Patrick Palka April 11, 2016, 8:25 p.m. UTC | #1
On Mon, Apr 11, 2016 at 3:42 PM, Nathan Sidwell <nathan@acm.org> wrote:
> This proto patch addresses 70594, where the constexpr machinery causes
> differences in -fcompare-debug checking.  I'm looking for initial comments
> about the approach this patch is taking.
>
> As described in the comments of
> https://gcc.gnu.org/bugzilla/show_bug.cgi?id=70594  the change is being
> caused by differing GC points with and without debug info generation.  We
> generate different patterns of DECL_UID.
>
> With Patrick's patch to address 70542 constexpr_call_table is now
> gc-deletable, and he introduced a cache for constexpr fn bodies, also
> gc-deletable.
>
> This patch changes things so that both constexpr_call_table and
> fundef_copies_table are no longer gc-deletable.  Instead we simply count the
> size of the constexpr_call_table and manually delete it if it gets 'too
> big'.
>
> The bulk of this patch is adding gc machinery to the fundef_copies_table_t
> type, as we now need to walk it during GC.
>
> I modified maybe_initialize_constexpr_call_table to delete the table if it
> is too big, and we're at the outermost level of a constexpr call evaluation
> stack.  I picked a hard coded value for reasons I discuss below.  It would
> be nice to delete the table only if we discover we're going to do call
> evaluation (rather than hit an already cached value), but that was a little
> awkward.  So I punted.
>
> I've added a new hook to delete these two tables at the end of parsing.
> This is called from c_parse_final_cleanup.  There's no point having them
> hang around during the rest of compilation.
>
> In addition to bootstrapping and testing, I repeated Patrick's experiment of
> building dwarf2out.c with -fcompare-debug.  No changes were observed.
>
> Observations:
>
> 1) I think this approach is not globally best.  We're inventing another
> memory-usage related heuristic, rather than relying on the already available
> GC machinery.  That's why I've gone with a hard coded value for now, rather
> than add a new user-frobable  param.  The right solution is to stop
> generating new DECL_UIDs when copying fns for constexpr evaluation.  IIUC
> the UID is being used to map decls to values.  I don't see why we can't just
> use the (copied) DECL's address as a key to find its associated value (but
> I've not investigated that approach).  It's not like we particularly care
> about the stability of that mapping between different compilations on
> different machines -- it doesn't affect code generation.  Reproducibility of
> a class of compiler bugs would be reduced, but probably only marginally so,

This sounds like a good idea to me!

>
> 2) The constexpr_call_table and fundef_copies_table are closely related data
> structures.  I think it would be cleaner to combine these into a single data
> structure.  Possibly along with the call_stack and associated variables.
> Such a cleanup would be good even if we don't go with this approach to the
> defect, but could wait until 7.0.  If we go with this approach, IMHO it
> would be good to do some of this merging now.

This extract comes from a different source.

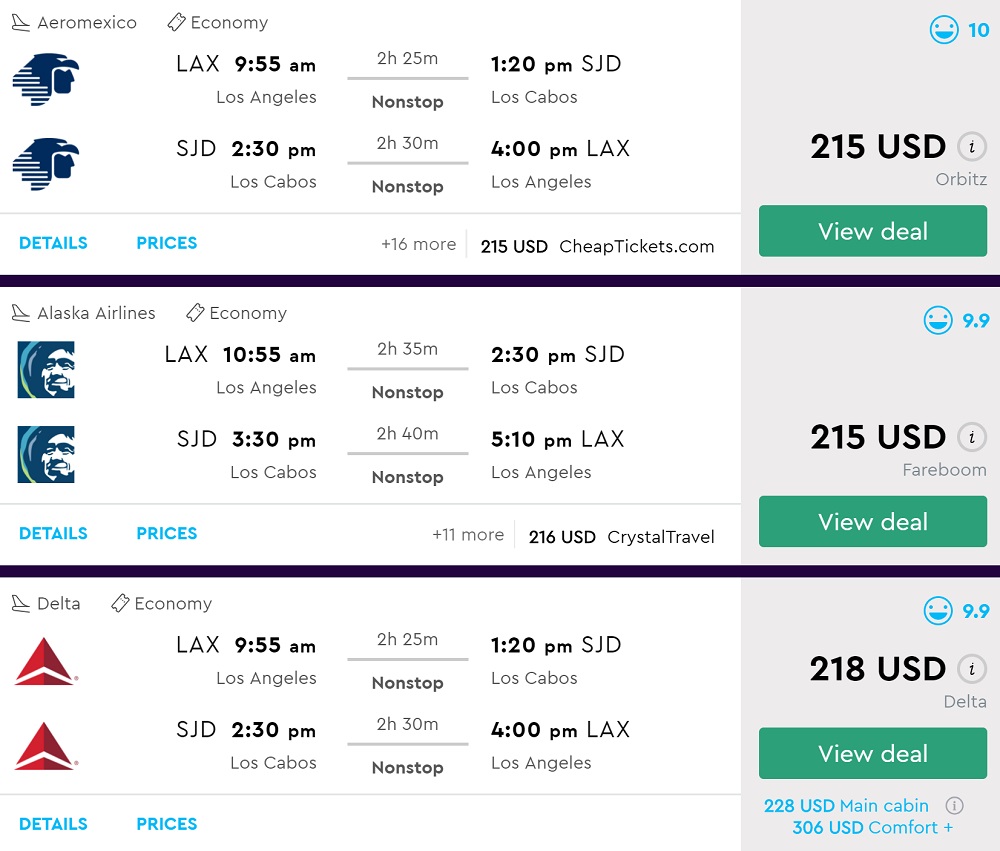Open PRICES tab for Alaska Airlines flight
This screenshot has height=851, width=1000.
[166, 533]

Hmm, my initial approach for PR c++/70452 actually tacked the freelist
onto the constexpr_fundef_table, see
https://gcc.gnu.org/ml/gcc-patches/2016-04/msg00086.html.  The
implementation was only switched to a separate fundef_copies_table
table only so that it could be deleted during GC which we now know is
problematic.  Maybe it's worth going back to this approach?  (I don't
readily see how the consetxpr_call_table and fundef_copies_table can
be merged since the former is indexed by more than just the function
decl.)

>
> 3) In experimenting I looked at the 70542 testcase.  Allowing the caches to
> grow unboundedly we end up with about 500K constexpr_call_table slots used,
> 20 fundef_copies slots all taking up about 55MB (out of about 65MB) of
> gc-able memory.
>
> In the 70594 testcase we use 127 constexpr_call_table slots, and about 1MB
> of gcable  memory.
>
> Picking a limit of 20000 constexpr_call_table slots causes several
> reallocations and interestingly actually led to faster parsing for 70542 of
> 6.8 seconds rather than 7.0 seconds.  Presumably by keeping the reachable
> working set smaller.
>
> 4) We could definitely do better with the when-to-delete heuristic.  For
> instance, not deleting if there's been no GC since the previous deletion
> event.  That would reduce the deletions I observed in the 70542 testcase, as
> there were many more of them than GCs.
>
> comments?
>
> nathan
Jason Merrill April 12, 2016, 1:18 p.m. UTC | #2
On 04/11/2016 03:42 PM, Nathan Sidwell wrote:
> This proto patch addresses 70594, where the constexpr machinery causes
> differences in -fcompare-debug checking.  I'm looking for initial
> comments about the approach this patch is taking.
>
> As described in the comments of
> https://gcc.gnu.org/bugzilla/show_bug.cgi?id=70594  the change is being
> caused by differing GC points with and without debug info generation.
> We generate different patterns of DECL_UID.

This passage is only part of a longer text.